PROBLEM:
Return the entries below exactly as they are, line for line.

INPUT:
⁂

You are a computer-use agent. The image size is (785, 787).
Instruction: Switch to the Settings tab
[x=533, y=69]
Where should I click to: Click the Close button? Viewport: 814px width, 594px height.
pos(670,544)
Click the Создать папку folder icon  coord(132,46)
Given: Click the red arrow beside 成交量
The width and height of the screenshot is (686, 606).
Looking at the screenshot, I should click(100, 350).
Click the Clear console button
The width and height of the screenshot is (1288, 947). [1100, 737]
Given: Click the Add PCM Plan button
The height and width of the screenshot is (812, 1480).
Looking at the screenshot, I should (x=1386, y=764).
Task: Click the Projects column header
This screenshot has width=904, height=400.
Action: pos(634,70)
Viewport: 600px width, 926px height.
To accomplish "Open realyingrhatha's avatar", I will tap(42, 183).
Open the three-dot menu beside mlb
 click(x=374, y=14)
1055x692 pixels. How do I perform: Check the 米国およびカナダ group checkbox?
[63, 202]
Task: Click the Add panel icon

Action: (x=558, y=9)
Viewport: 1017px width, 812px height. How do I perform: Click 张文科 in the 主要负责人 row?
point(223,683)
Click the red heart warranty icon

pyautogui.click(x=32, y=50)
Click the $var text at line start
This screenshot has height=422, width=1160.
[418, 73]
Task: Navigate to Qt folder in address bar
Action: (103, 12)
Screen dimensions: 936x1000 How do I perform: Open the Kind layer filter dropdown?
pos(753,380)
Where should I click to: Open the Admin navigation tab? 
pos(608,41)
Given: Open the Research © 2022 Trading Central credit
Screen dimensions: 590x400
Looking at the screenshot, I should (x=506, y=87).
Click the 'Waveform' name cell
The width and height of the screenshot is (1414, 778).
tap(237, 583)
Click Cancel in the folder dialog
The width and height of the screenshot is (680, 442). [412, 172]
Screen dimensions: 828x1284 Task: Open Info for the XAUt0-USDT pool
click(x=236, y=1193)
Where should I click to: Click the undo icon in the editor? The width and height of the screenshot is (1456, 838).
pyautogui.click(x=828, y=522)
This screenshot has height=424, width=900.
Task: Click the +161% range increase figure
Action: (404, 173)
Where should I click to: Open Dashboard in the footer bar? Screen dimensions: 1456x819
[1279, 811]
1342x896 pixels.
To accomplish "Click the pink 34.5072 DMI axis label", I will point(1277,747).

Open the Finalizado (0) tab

⁂

PROBLEM SOLUTION:
You are a computer-use agent. The image size is (785, 787).
Instruction: Switch to the Settings tab
[x=533, y=69]
Where should I click to: Click the Close button? Viewport: 814px width, 594px height.
pos(670,544)
Click the Создать папку folder icon  coord(132,46)
Given: Click the red arrow beside 成交量
The width and height of the screenshot is (686, 606).
Looking at the screenshot, I should click(100, 350).
Click the Clear console button
The width and height of the screenshot is (1288, 947). [1100, 737]
Given: Click the Add PCM Plan button
The height and width of the screenshot is (812, 1480).
Looking at the screenshot, I should (x=1386, y=764).
Task: Click the Projects column header
This screenshot has width=904, height=400.
Action: pos(634,70)
Viewport: 600px width, 926px height.
To accomplish "Open realyingrhatha's avatar", I will tap(42, 183).
Open the three-dot menu beside mlb
 click(x=374, y=14)
1055x692 pixels. How do I perform: Check the 米国およびカナダ group checkbox?
[63, 202]
Task: Click the Add panel icon

Action: (x=558, y=9)
Viewport: 1017px width, 812px height. How do I perform: Click 张文科 in the 主要负责人 row?
point(223,683)
Click the red heart warranty icon

pyautogui.click(x=32, y=50)
Click the $var text at line start
This screenshot has height=422, width=1160.
[418, 73]
Task: Navigate to Qt folder in address bar
Action: (103, 12)
Screen dimensions: 936x1000 How do I perform: Open the Kind layer filter dropdown?
pos(753,380)
Where should I click to: Open the Admin navigation tab? 
pos(608,41)
Given: Open the Research © 2022 Trading Central credit
Screen dimensions: 590x400
Looking at the screenshot, I should (x=506, y=87).
Click the 'Waveform' name cell
The width and height of the screenshot is (1414, 778).
tap(237, 583)
Click Cancel in the folder dialog
The width and height of the screenshot is (680, 442). [412, 172]
Screen dimensions: 828x1284 Task: Open Info for the XAUt0-USDT pool
click(x=236, y=1193)
Where should I click to: Click the undo icon in the editor? The width and height of the screenshot is (1456, 838).
pyautogui.click(x=828, y=522)
This screenshot has height=424, width=900.
Task: Click the +161% range increase figure
Action: (404, 173)
Where should I click to: Open Dashboard in the footer bar? Screen dimensions: 1456x819
[1279, 811]
1342x896 pixels.
To accomplish "Click the pink 34.5072 DMI axis label", I will point(1277,747).

Open the Finalizado (0) tab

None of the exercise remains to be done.